King began to call for the redistribution of economic and political power in the United States, launching a national campaign that culminated in the Poor People's March on Washington in the summer of 1968. The march took place weeks after his assassination in Memphis, where he had traveled to rally support for the city’s striking sanitation workers.
That visionary campaign has been given new life more than 50 years later by a network of grassroots organizations led by Dr. William Barber.
This revived Poor People's Campaign will convene its Moral Action Congress in our nation’s capital June 17-19 and will present a list of demands to Congress (Declaration of Fundamental Rights and Poor People’s Moral Agenda), along with funding proposals (Poor People’s Moral Budget).

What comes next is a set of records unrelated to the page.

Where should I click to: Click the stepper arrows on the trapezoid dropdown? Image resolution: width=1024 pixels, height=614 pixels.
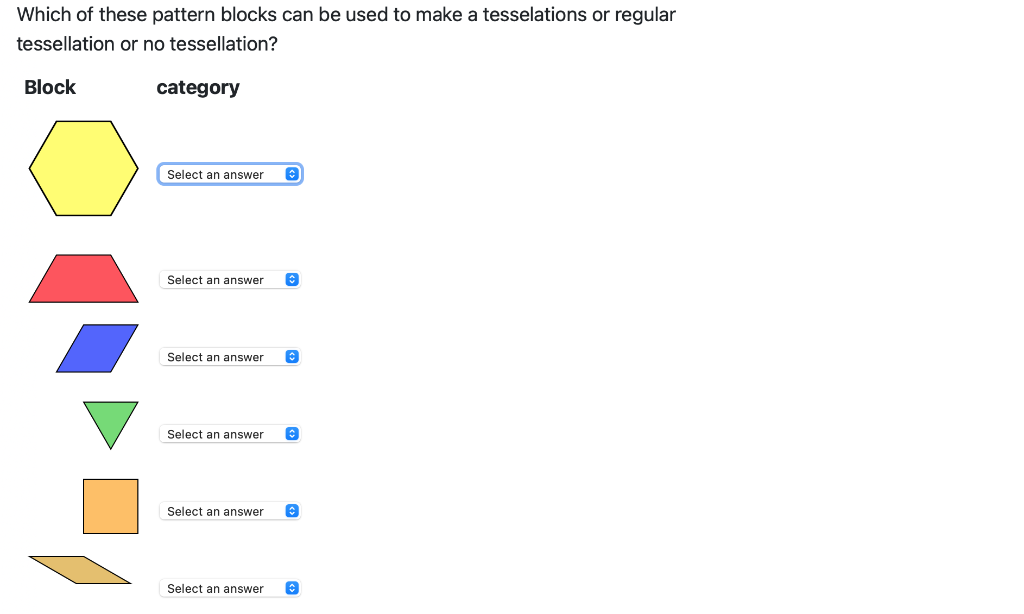[x=292, y=279]
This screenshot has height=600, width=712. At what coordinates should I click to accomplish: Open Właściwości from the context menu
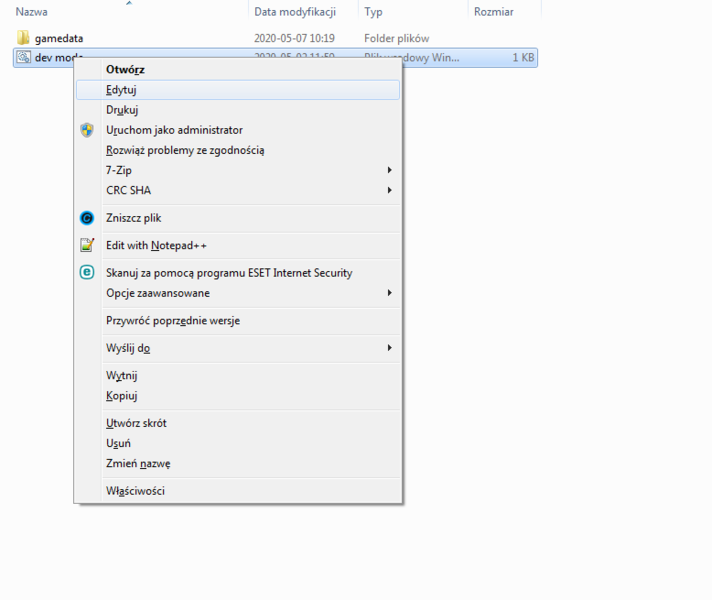[135, 491]
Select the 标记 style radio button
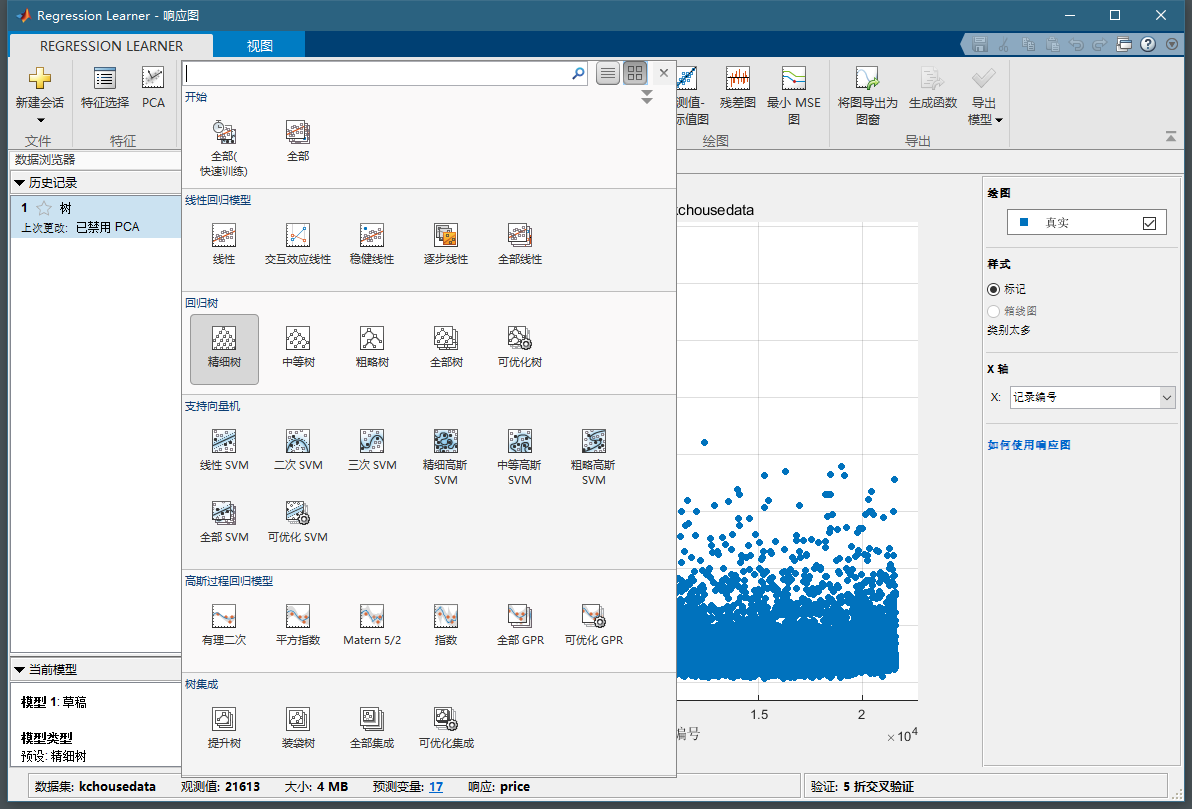 pos(993,289)
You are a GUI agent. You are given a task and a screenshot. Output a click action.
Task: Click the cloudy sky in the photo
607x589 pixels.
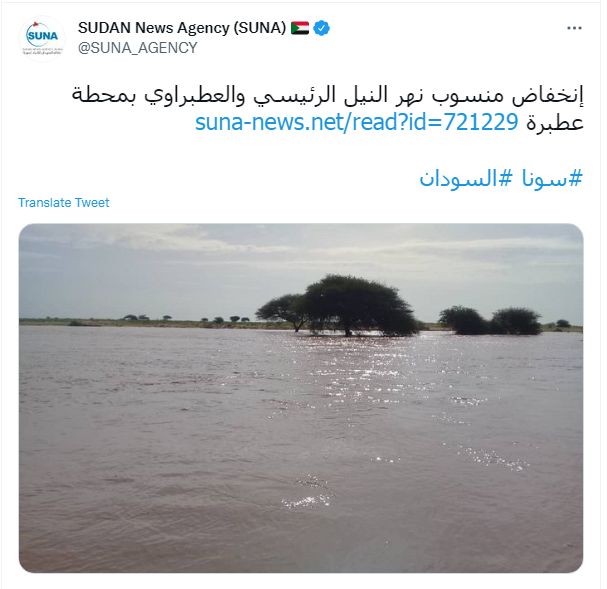[x=301, y=263]
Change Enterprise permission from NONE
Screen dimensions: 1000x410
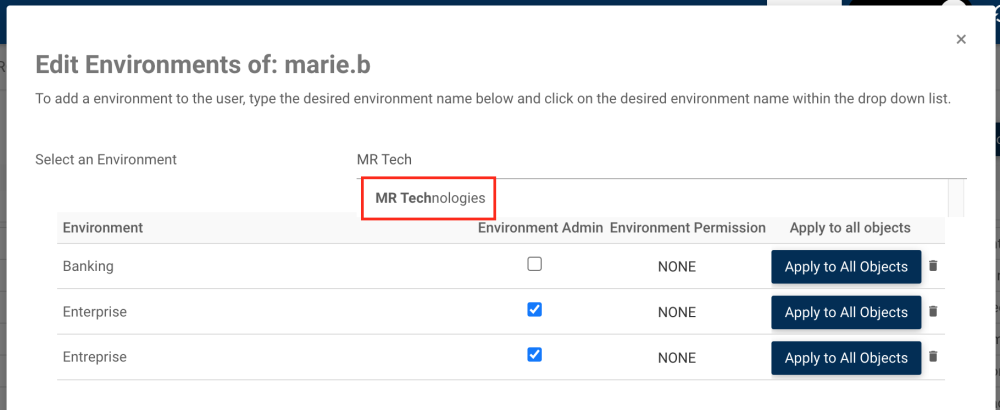[x=677, y=312]
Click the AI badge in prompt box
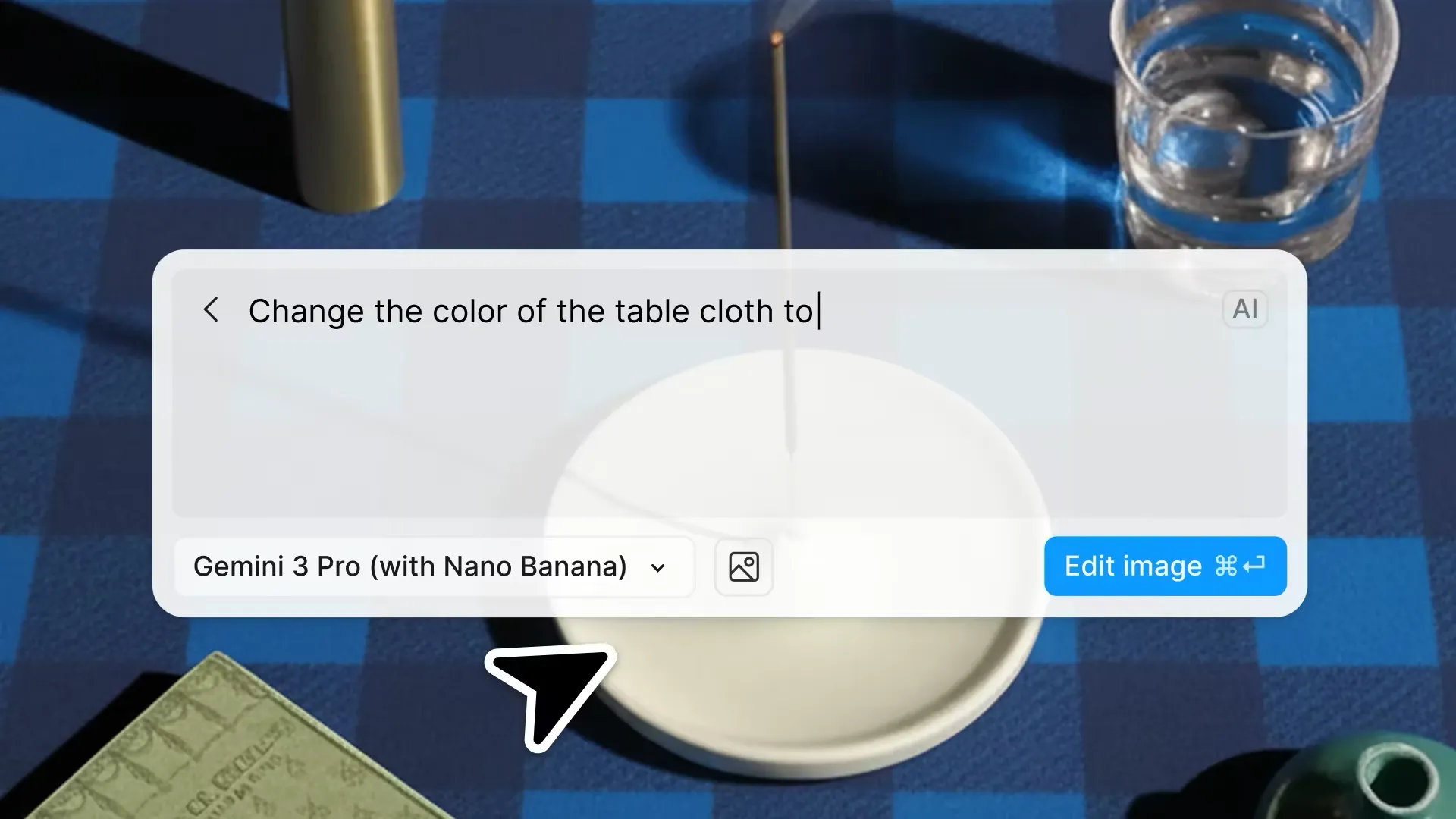This screenshot has height=819, width=1456. tap(1245, 309)
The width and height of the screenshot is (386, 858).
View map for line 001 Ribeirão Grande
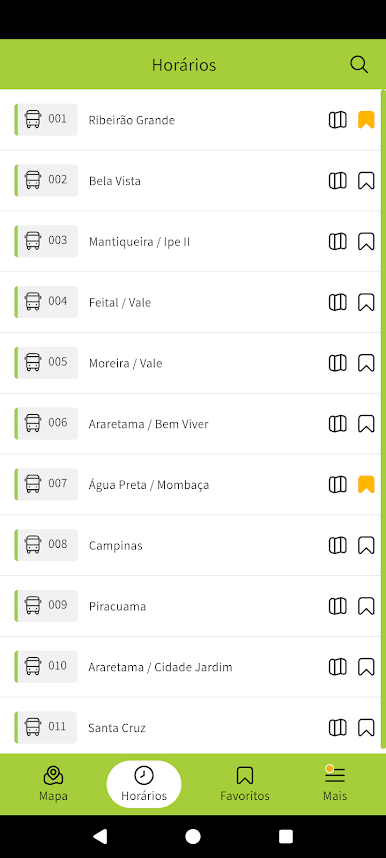pyautogui.click(x=338, y=120)
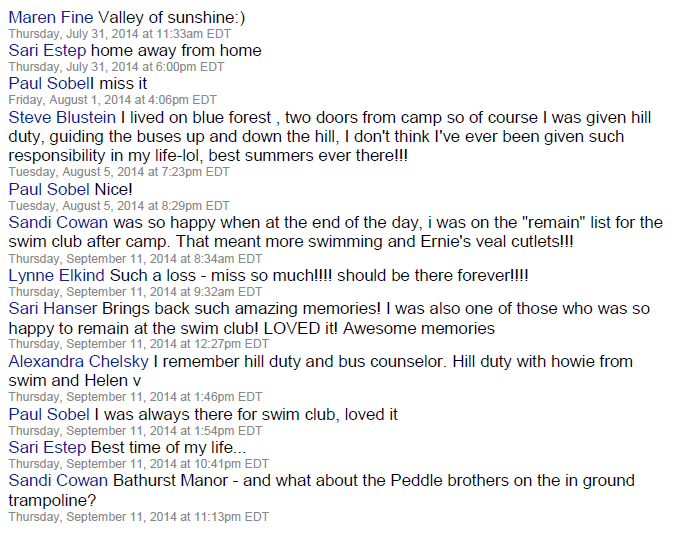This screenshot has height=535, width=675.
Task: Open Alexandra Chelsky's profile link
Action: pos(78,361)
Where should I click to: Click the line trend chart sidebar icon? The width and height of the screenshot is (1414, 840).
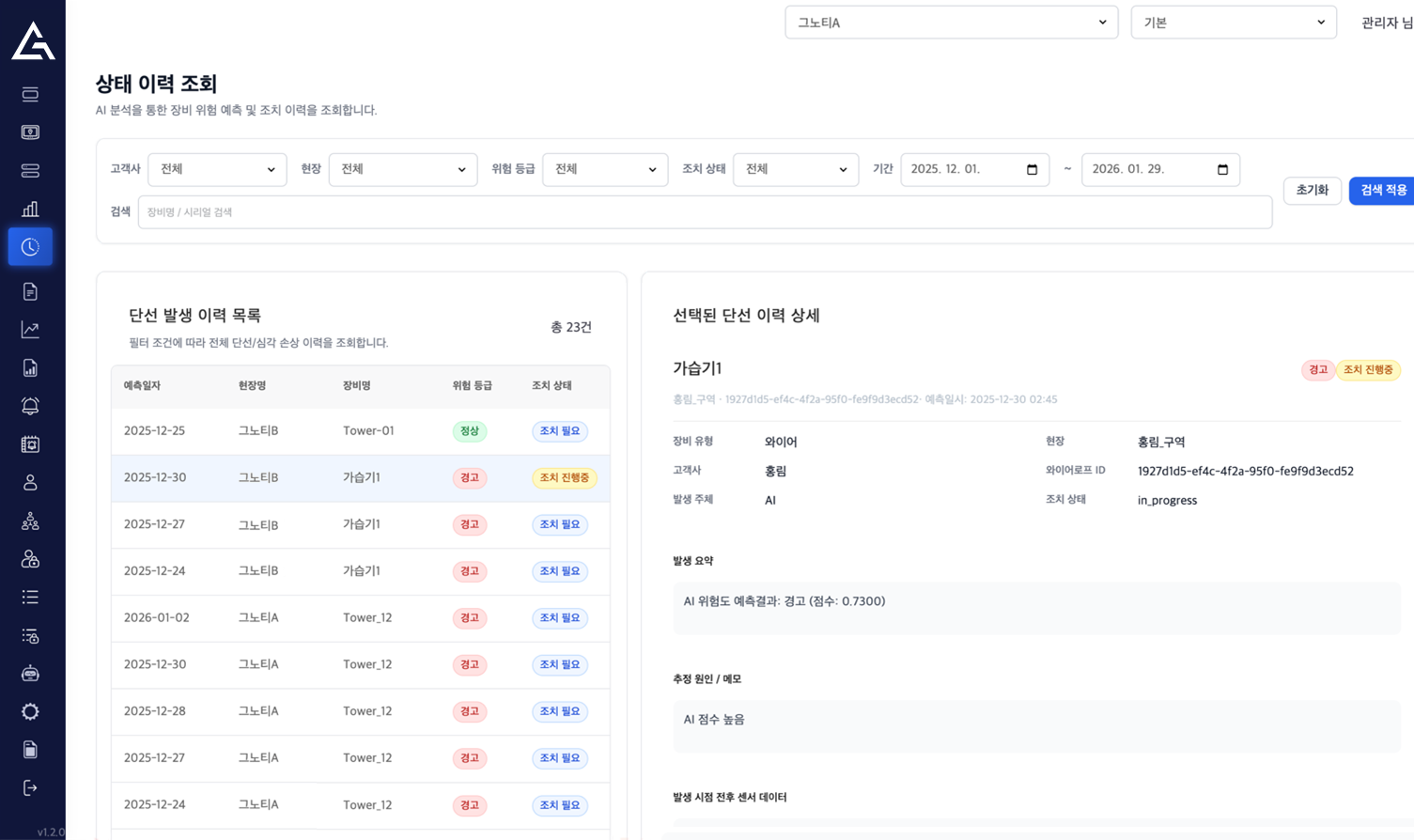[30, 330]
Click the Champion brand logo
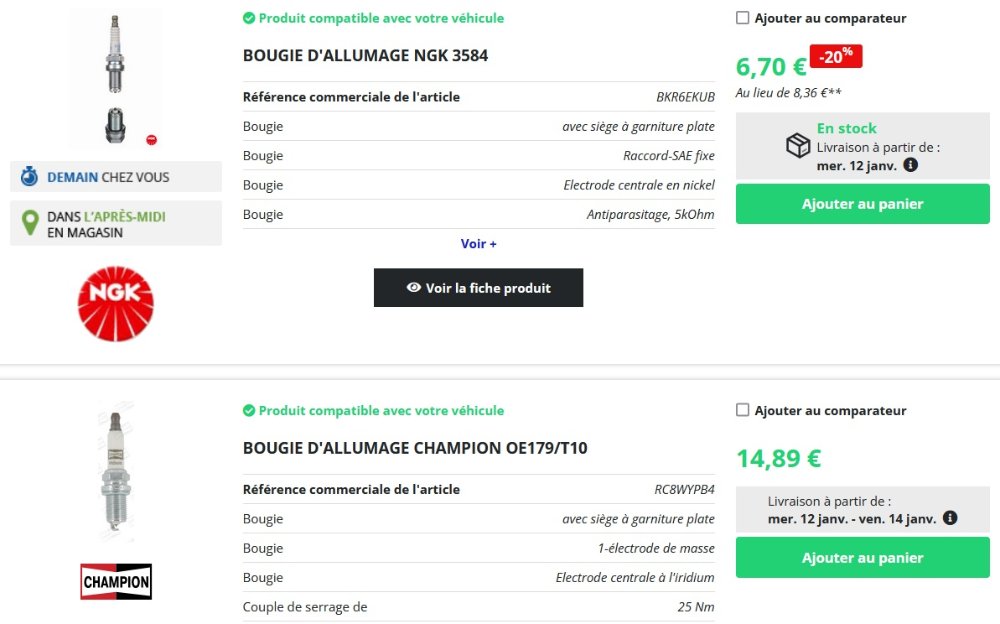 (x=116, y=581)
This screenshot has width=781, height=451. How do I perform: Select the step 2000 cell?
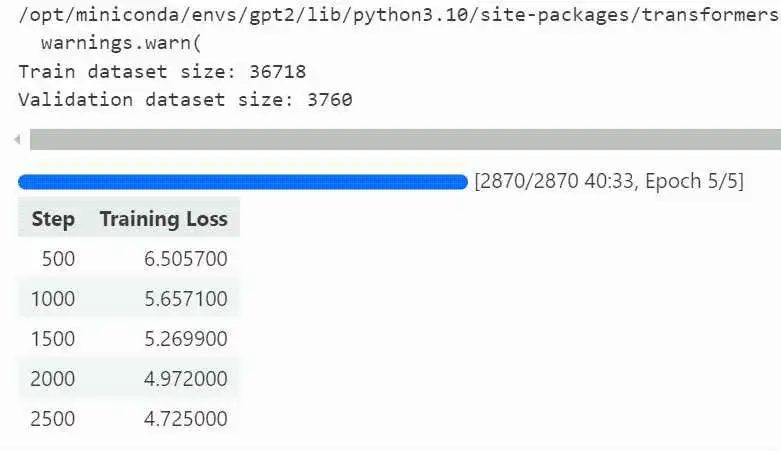(x=53, y=379)
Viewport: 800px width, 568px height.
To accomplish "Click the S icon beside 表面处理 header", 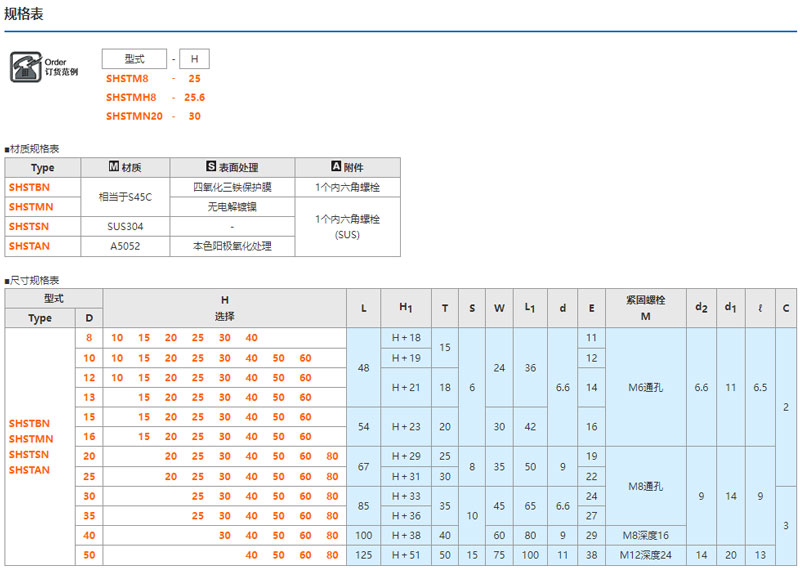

The event is the culmination of two years of organizing throughout the nation. The group’s organizers have met with stakeholders in more than 40 states to illuminate the lack of attention given to the plight of the poor in the United States.
Poverty in the United States has increased by 60 percent since King launched the first Poor People’s Campaign. Economic security is a dream for millions of people. Today, more than 140 million people live in poverty or exist just a paycheck or emergency away from it.
This rise in poverty reflects increasing attacks on democratic processes. Rooted in racism and xenophobia, voter suppression tactics like early voting restrictions, modern-day poll taxes, and felony disenfranchisement laws keep the poor from having a meaningful voice in the political process.
This has resulted in state and federal policies that are making it harder for people to escape poverty, such as states passing laws that preempt cities from implementing minimum wage increases and policies diverting money from public schools.
This lack of political power manifests in disproportionate rates of poverty among people of color – especially women, children and immigrants – and creates barriers to progress for everyone.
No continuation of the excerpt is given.